La banque centrale du pays a levé lundi les restrictions sur le marché des devises étrangères dans le cadre des efforts du gouvernement du Premier ministre Abiy Ahmed pour obtenir plus de 10 milliards de dollars de financement du FMI et de la Banque mondiale et pour restructurer la dette après le défaut de paiement de décembre.

« La réforme introduit un système de détermination du taux de change concurrentiel et basé sur le marché et corrige une distorsion de longue date au sein de l’économie éthiopienne », a déclaré la banque centrale dans un communiqué. Cela comprend un « passage à un régime de change basé sur le marché ».

L’Éthiopie, la plus grande économie d’Afrique de l’Est, dispose d’un système de taux de change flottant qui a provoqué une grave pénurie de dollars essentiels aux importations et au rapatriement des bénéfices des investisseurs étrangers.

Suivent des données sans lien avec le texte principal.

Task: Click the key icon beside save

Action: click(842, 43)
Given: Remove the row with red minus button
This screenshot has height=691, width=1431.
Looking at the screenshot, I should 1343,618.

La Banque commerciale d’Éthiopie, le plus grand prêteur du pays, a coté le birr à environ 75 pour un dollar américain lundi, indiquant une dévaluation d’environ 30 pour cent par rapport au taux officiel de vendredi d’environ 57 birr.

Le professeur Alemayehu Geda, économiste à l’Université d’Addis-Abeba, craint qu’une monnaie plus faible, avec une inflation de 20 %, ne fasse encore grimper les prix en augmentant le coût des biens importés. Lorsque le Nigeria a fortement dévalué sa monnaie l’année dernière, il a alimenté l’inflation à son plus haut niveau depuis 30 ans.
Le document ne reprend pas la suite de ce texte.